If you have no idea how to revise for AQA English Language Paper 2, start here

I saw a thread on Reddit the other day that startled me a little. A Year 11 student was asking how to revise for English Language Paper 2, yet the exam is only days away. If that is you, and you genuinely have no idea where to begin, I wrote this for you. (P.S: Almost none of it involves rereading your notes)

So here is a roadmap of what to do in this final stretch before the exam.

One, stop reading your notes. I will say it again, because the temptation to keep skimming through highlighter-stained pages is real. STOP READING YOUR NOTES. You should be practising past papers instead. English Language is a subject you do, rather than a subject you know, which means you pass by performing skills under time pressure, and the only way to get better at a skill is to perform it against the standard you are measured by.

Two, get your hands on past papers. The good news, even for a student with no budget and very little time, is that AQA itself publishes its past papers and mark schemes for free on its own website. Search for the AQA GCSE English Language page, look for the specification numbered 8700, and find the assessment resources section. Paper 2 is the one called Writers’ Viewpoints and Perspectives, and you want both the question paper and the insert, which holds the two sources you will be reading. Download a handful of them along with their mark schemes. If the AQA site feels like a maze, the same official papers are mirrored on revision sites such as Physics and Maths Tutor and Save My Exams, so you have no shortage of material and no excuse to delay.

Three, sit a paper under real conditions. Pick one, set a timer for one hour and forty-five minutes, and write a full paper from start to finish. No pausing and no checking your answers as you go. This will feel uncomfortable, and the discomfort is the whole point, because you would far rather feel it now than feel it for the first time in the exam hall. When the timer stops, you stop, even mid-sentence, exactly as you would have to on the day.

Four, learn the mark scheme and study model answers. Here is where most students hit a wall, and where the real method begins. You have written a paper, and now you need to know whether it was any good, which means you need two things working together: the mark scheme and a set of model answers. The mark scheme is the one the examiner actually uses, and it works in a way you might find surprising. It is a ladder of levels rather than a list of right answers, and an examiner reads your response and decides which level it sits in, from the simple and limited at the bottom to the perceptive and convincing at the top. Read that mark scheme slowly and learn the language of the top level, because those words are literally what the examiner is looking for when they read your work.

The problem is that a mark scheme tells you what a brilliant answer contains without ever showing you one, which is why model answers matter more than almost anything else in these final days. A grade 9 answer is essentially the standard made visible, and when you read one you suddenly see what all those abstract words in the mark scheme were really pointing at. This is why every week, inside my masterclass, I write grade 9 model answers for every question on the paper and walk my students through them line by line, and they sit inside the subscription alongside the recordings and the rest of the material. If you join, you have every one of them in front of you to study and to measure your own writing against, which is the single fastest way I know to see the distance between where you are and where you need to be, and then to close it.

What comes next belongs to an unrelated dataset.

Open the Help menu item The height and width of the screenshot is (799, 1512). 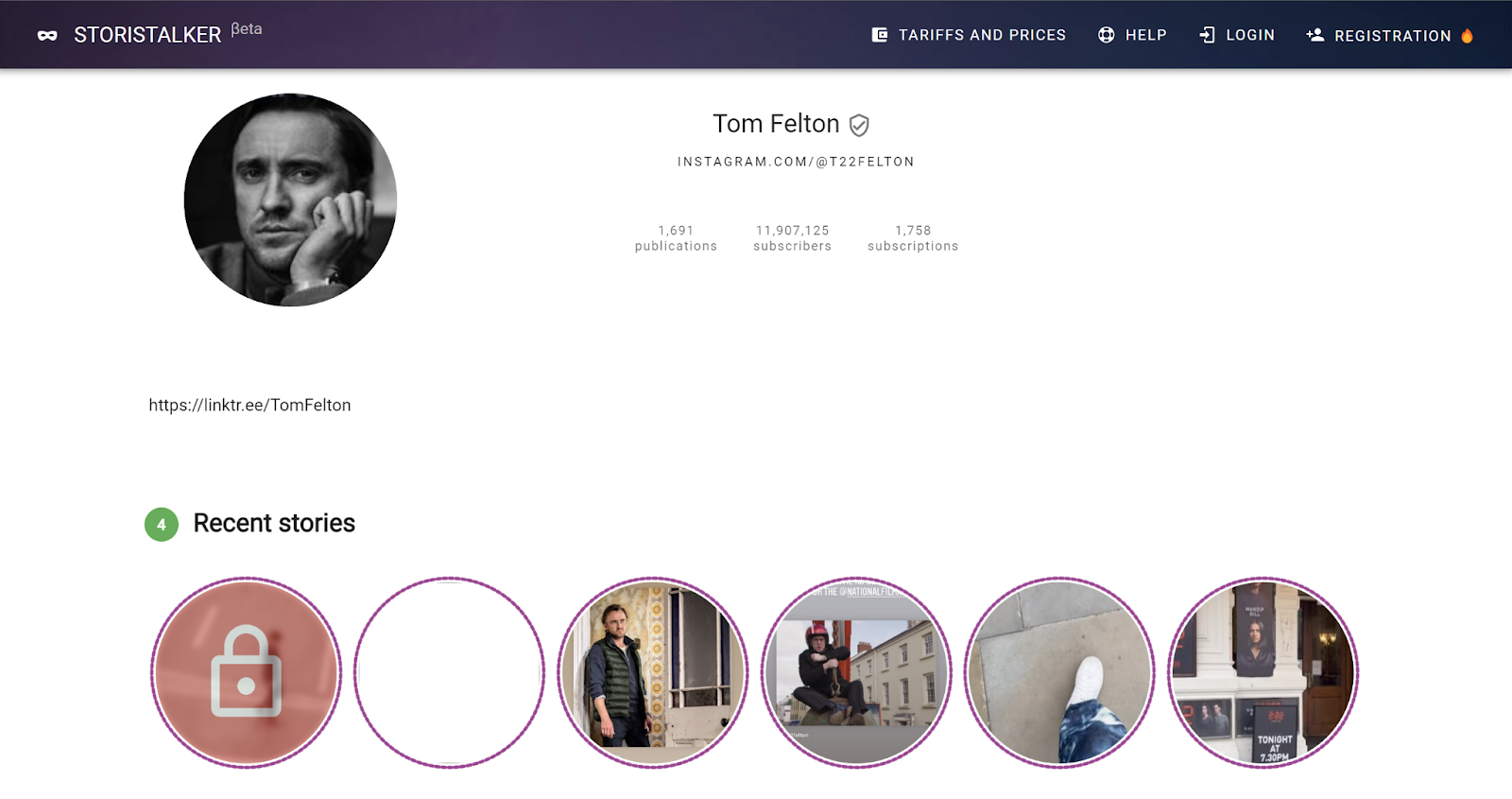[x=1132, y=35]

Whether your models come from me or from somewhere else you trust, the method for using them is the same. You read your own answer beside the model, and you interrogate the difference.

Five, train an AI to mark your work (the right way). Now to the question I am asked more than any other at this time of year, which is how on earth you mark your own work when you have no teacher and nobody to do it for you. Here is something genuinely useful, and I want you to use it carefully, because used carelessly it will mislead you. You can use an AI tool to mark your practice answers, but you can never simply hand it your essay and trust whatever comes back, because it has no idea which exam board you sit, how this particular mark scheme works, or what a grade 9 looks like under these specific criteria. Out of the box, it will hand you vague, flattering praise that teaches you nothing. You have to train it first.

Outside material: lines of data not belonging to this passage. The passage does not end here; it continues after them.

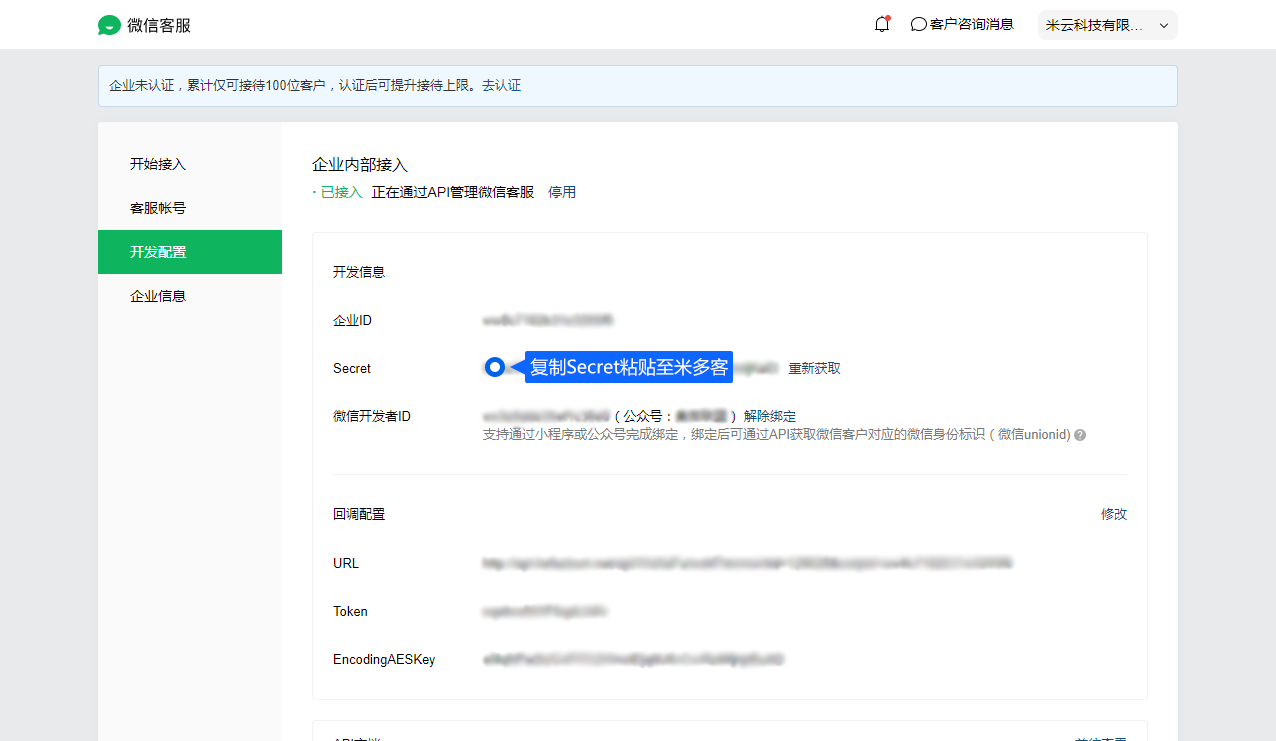
Task: Open 客户咨询消息 chat messages
Action: (x=962, y=25)
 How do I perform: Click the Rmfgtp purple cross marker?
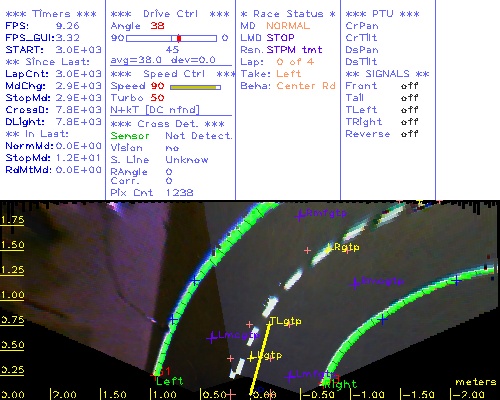coord(300,215)
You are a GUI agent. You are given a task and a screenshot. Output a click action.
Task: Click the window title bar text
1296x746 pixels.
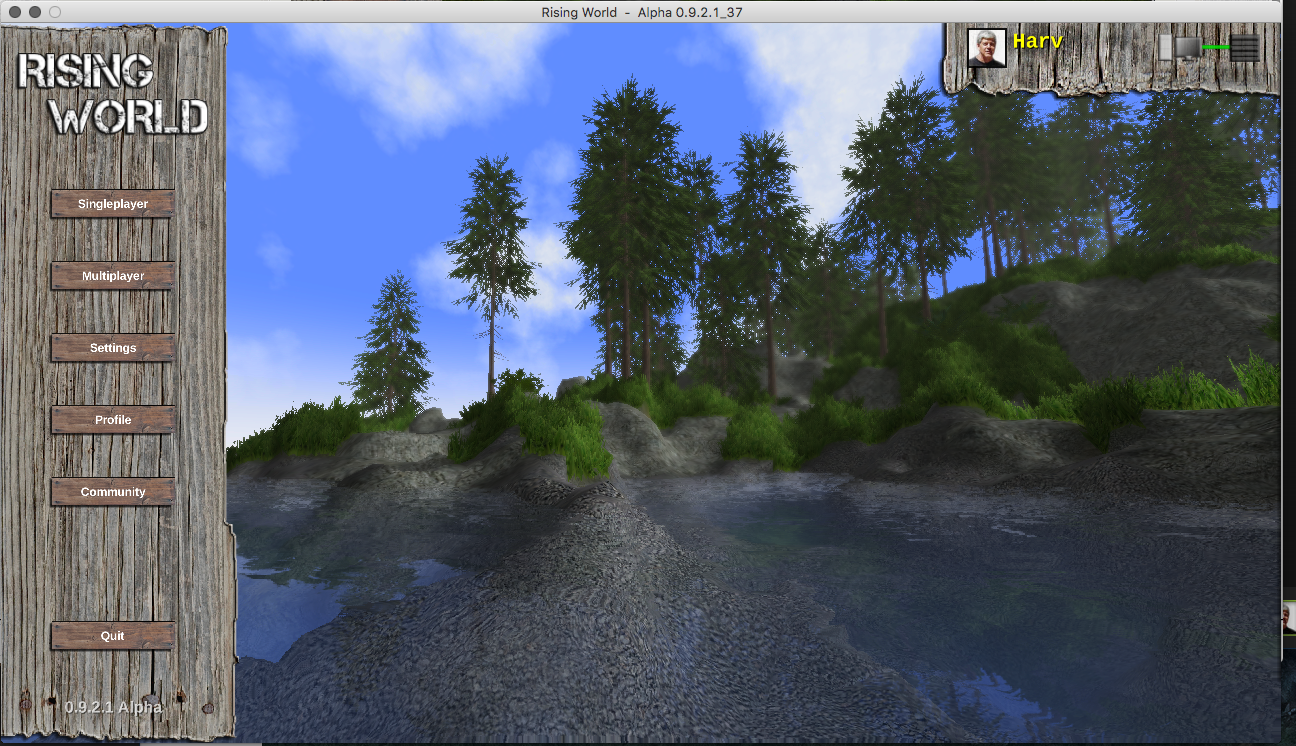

The way you train it is to feed it the standard before you ask it to judge you against the standard. Give it the actual AQA mark scheme for the question. Give it one or two grade 9 model answers, so it can see with its own eyes what full marks looks like on this paper. And only then give it your work, with a detailed prompt that leaves no room for confusion. Tell it exactly who you are and what you are doing, something along these lines:

“You are an experienced AQA GCSE English Language examiner marking Paper 2, Writers’ Viewpoints and Perspectives, specification 8700. I am a Year 11 student. I have given you the official mark scheme and a grade 9 model answer for this question. Mark my answer below against that mark scheme, tell me which level it falls into and why, and give me three specific things to improve to reach the next level up.”

Name the board, name the paper, name the question, hand it the mark scheme and the model answer, and tell it the exact job you want done. Trained that way, it becomes a sharp and tireless second reader. Left untrained, it is a flatterer, and a flatterer is the last thing you need this close to the exam.

 

The Night Before Language Paper 2

 

If you would like me to teach you how to approach the 19th-century source properly, I will be covering this in the “Night Before Language Paper 2” class. In the class, I will walk you through how to approach every question and how to read both sources.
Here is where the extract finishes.